> **Assigned task**
Your answer should be every line of the entries that has the string "computer" in it.

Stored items

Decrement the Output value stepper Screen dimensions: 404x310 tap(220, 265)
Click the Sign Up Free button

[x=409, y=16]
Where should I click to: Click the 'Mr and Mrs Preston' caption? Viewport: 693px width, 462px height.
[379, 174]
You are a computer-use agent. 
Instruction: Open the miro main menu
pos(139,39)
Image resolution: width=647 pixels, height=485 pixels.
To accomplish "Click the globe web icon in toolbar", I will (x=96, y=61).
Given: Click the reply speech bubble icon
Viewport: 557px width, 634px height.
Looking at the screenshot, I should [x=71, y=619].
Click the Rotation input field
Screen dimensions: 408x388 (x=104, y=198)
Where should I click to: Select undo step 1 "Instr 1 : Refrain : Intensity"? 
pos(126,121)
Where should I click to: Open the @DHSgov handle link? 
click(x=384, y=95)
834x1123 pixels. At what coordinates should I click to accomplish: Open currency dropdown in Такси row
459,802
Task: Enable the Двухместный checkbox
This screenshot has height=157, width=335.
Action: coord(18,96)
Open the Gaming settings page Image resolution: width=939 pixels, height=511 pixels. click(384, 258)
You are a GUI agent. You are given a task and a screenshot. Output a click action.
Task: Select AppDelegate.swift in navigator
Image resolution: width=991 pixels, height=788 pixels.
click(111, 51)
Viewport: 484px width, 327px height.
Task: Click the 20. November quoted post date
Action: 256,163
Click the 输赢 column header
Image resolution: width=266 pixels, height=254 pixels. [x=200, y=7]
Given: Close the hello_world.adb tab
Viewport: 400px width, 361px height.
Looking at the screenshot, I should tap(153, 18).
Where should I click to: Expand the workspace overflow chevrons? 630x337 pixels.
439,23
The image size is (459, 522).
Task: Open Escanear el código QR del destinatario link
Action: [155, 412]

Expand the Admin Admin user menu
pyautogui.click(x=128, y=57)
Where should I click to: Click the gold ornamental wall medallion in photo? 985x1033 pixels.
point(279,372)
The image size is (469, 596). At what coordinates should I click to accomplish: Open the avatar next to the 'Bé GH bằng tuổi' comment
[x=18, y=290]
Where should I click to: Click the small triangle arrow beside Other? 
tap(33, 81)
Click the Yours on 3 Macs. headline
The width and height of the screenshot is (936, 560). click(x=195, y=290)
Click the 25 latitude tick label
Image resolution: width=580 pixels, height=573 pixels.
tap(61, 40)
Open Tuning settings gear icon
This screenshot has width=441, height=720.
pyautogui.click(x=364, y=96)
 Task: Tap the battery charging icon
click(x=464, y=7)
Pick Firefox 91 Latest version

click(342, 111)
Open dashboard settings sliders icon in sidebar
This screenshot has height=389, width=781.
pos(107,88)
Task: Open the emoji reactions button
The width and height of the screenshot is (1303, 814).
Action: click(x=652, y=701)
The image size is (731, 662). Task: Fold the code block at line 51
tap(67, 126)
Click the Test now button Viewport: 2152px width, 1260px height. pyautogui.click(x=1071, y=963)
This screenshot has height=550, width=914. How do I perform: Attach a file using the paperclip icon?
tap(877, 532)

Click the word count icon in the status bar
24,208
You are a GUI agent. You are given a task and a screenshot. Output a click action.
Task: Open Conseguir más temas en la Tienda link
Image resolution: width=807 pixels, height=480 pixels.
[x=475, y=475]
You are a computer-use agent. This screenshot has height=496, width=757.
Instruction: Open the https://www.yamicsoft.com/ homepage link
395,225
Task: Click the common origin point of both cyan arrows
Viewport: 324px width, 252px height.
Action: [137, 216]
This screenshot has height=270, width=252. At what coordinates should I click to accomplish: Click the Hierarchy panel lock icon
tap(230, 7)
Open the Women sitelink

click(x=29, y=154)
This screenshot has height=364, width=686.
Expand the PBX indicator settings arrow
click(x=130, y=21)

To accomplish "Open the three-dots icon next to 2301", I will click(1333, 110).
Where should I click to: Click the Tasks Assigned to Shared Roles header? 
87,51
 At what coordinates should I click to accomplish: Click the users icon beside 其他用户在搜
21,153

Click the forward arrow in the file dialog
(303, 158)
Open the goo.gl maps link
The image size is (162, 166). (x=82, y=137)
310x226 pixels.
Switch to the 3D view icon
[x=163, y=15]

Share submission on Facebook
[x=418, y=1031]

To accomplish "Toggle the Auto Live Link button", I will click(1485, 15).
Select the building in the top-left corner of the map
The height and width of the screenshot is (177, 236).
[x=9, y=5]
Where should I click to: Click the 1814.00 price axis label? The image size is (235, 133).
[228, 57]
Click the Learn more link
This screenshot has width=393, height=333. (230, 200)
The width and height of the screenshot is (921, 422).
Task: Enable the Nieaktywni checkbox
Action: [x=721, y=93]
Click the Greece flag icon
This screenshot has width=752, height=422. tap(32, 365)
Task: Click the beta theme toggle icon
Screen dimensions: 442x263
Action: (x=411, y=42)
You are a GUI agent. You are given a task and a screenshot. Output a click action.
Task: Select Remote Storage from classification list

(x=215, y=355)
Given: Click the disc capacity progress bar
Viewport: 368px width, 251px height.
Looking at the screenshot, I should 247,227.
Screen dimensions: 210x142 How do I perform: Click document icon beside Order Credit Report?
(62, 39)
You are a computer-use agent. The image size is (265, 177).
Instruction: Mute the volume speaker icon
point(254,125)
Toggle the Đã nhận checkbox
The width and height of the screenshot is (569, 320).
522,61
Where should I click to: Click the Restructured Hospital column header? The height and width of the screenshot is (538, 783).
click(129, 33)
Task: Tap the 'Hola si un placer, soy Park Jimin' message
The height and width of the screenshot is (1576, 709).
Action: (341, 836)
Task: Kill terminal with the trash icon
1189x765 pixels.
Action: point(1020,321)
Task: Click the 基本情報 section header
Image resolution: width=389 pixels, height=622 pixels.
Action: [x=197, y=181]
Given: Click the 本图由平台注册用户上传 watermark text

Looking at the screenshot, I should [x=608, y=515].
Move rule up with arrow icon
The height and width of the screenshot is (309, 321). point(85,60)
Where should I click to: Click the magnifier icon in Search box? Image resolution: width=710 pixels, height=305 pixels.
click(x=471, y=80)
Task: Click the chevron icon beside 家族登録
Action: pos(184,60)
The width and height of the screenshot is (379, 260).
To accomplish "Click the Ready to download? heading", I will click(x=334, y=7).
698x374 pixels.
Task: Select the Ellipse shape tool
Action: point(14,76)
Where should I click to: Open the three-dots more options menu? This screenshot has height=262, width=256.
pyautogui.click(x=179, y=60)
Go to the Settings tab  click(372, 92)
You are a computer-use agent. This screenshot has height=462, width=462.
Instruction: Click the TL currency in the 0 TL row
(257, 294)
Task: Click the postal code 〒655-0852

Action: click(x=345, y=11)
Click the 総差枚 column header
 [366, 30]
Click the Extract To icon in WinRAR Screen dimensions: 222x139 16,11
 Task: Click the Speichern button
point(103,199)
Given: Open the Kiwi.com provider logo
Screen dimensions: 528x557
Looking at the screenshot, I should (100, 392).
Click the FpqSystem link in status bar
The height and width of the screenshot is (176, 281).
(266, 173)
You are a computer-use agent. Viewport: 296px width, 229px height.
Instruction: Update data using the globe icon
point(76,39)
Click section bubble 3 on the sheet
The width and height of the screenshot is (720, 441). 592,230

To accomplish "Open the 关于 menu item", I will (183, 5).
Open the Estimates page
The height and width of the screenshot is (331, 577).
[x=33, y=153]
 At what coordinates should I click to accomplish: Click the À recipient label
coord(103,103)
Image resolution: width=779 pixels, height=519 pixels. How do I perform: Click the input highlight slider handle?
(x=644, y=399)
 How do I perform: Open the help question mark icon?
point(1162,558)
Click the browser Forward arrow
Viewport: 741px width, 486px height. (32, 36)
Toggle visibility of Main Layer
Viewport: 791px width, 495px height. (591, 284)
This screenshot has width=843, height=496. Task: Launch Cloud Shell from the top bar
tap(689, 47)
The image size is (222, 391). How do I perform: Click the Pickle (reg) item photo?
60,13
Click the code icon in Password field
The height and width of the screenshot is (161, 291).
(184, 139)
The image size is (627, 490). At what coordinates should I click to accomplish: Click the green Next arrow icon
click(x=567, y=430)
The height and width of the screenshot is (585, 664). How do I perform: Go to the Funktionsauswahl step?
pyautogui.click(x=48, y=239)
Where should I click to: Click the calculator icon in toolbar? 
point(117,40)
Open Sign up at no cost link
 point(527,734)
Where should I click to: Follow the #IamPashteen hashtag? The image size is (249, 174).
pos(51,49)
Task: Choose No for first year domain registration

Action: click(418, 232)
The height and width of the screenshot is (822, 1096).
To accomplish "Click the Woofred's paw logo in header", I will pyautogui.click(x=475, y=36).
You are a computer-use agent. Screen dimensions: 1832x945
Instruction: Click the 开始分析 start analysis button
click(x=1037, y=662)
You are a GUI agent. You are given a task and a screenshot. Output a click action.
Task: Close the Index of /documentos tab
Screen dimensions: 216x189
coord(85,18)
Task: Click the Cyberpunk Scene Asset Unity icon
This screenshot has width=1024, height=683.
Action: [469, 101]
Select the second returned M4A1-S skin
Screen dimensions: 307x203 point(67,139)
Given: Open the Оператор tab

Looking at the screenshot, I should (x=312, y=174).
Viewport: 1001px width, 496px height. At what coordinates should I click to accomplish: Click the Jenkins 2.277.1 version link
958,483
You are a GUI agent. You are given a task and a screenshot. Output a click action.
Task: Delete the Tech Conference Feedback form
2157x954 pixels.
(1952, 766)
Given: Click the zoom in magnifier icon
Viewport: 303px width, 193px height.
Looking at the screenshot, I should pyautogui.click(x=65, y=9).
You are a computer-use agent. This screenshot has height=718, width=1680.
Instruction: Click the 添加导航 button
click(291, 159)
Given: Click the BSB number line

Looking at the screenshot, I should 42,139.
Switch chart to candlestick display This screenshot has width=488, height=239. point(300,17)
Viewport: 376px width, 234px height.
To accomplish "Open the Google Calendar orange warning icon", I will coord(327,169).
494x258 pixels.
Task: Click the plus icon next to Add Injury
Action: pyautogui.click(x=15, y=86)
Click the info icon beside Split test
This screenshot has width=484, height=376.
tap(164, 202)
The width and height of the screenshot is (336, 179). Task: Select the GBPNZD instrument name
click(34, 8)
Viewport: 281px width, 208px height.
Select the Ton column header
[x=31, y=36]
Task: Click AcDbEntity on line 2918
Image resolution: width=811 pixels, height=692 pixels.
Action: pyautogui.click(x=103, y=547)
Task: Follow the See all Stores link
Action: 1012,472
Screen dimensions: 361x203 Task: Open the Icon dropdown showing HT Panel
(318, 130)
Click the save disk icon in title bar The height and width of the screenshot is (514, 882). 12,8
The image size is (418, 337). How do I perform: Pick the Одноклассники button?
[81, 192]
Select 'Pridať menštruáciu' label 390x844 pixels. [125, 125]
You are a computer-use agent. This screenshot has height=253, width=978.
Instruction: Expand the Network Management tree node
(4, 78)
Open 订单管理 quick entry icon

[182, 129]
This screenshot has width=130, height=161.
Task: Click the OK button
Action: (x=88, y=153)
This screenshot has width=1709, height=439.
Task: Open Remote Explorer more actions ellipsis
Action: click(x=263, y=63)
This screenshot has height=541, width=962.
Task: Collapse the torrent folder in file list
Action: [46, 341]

> **Output**
You are a computer-use agent. 
You are a computer-use agent. This screenshot has height=496, width=757.
You are a computer-use agent. The image size is (265, 177).
You are a computer-use agent. This screenshot has height=462, width=462.
You are a computer-use agent. Viewport: 296px width, 229px height.
You are a computer-use agent. Screen dimensions: 1832x945
You are a computer-use agent. This screenshot has height=718, width=1680.
You are a computer-use agent. This screenshot has height=253, width=978.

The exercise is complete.